(Record extracts)

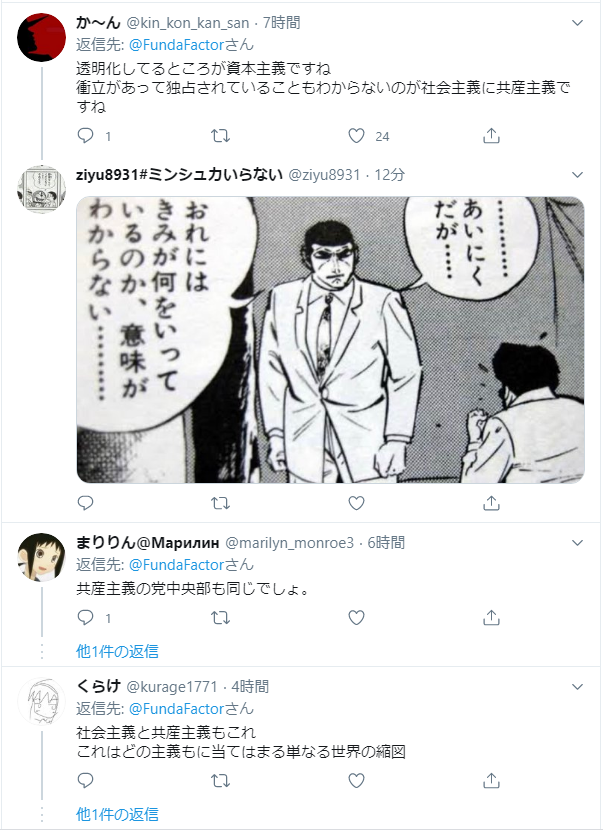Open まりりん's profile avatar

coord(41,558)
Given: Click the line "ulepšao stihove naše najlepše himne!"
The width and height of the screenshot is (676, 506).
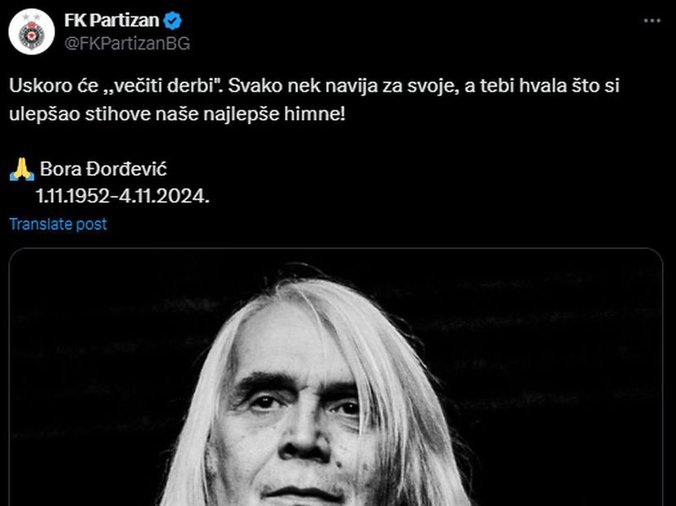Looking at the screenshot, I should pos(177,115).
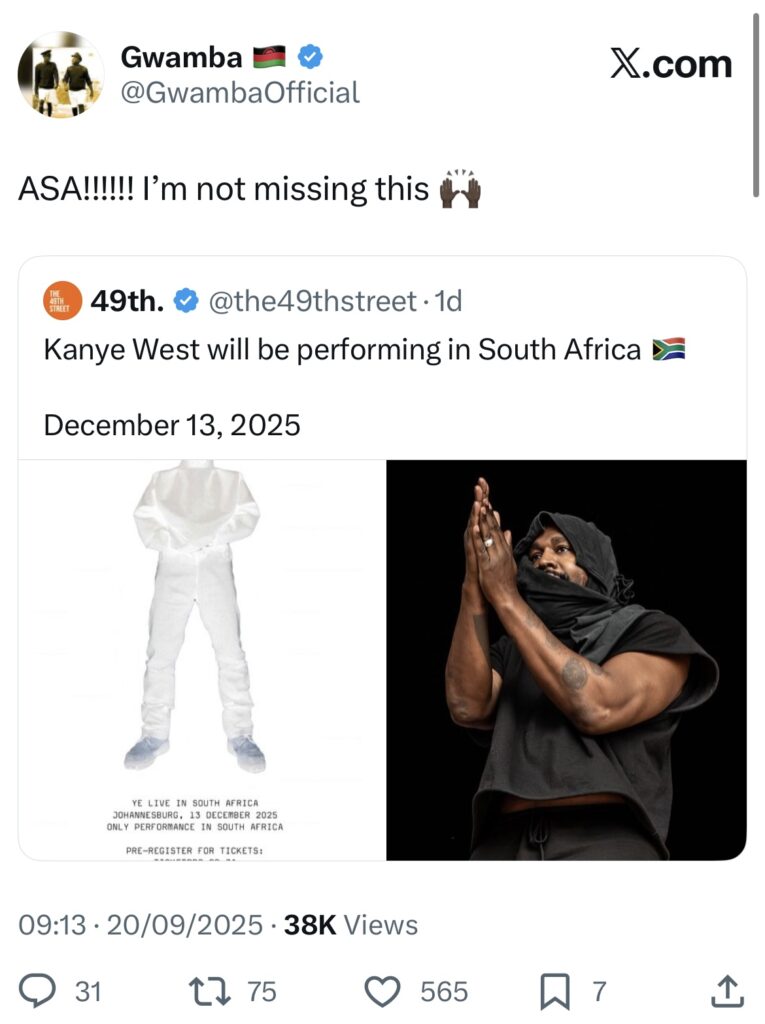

(End Record extracts)

What to do =
Nothing but the lines from the one holding "Given: Click the" through the last line of the entries should be written out, exactly and inclusively, minus the pictures.

Problem solution =
Given: Click the line "ulepšao stihove naše najlepše himne!"
The width and height of the screenshot is (676, 506).
Looking at the screenshot, I should pos(177,115).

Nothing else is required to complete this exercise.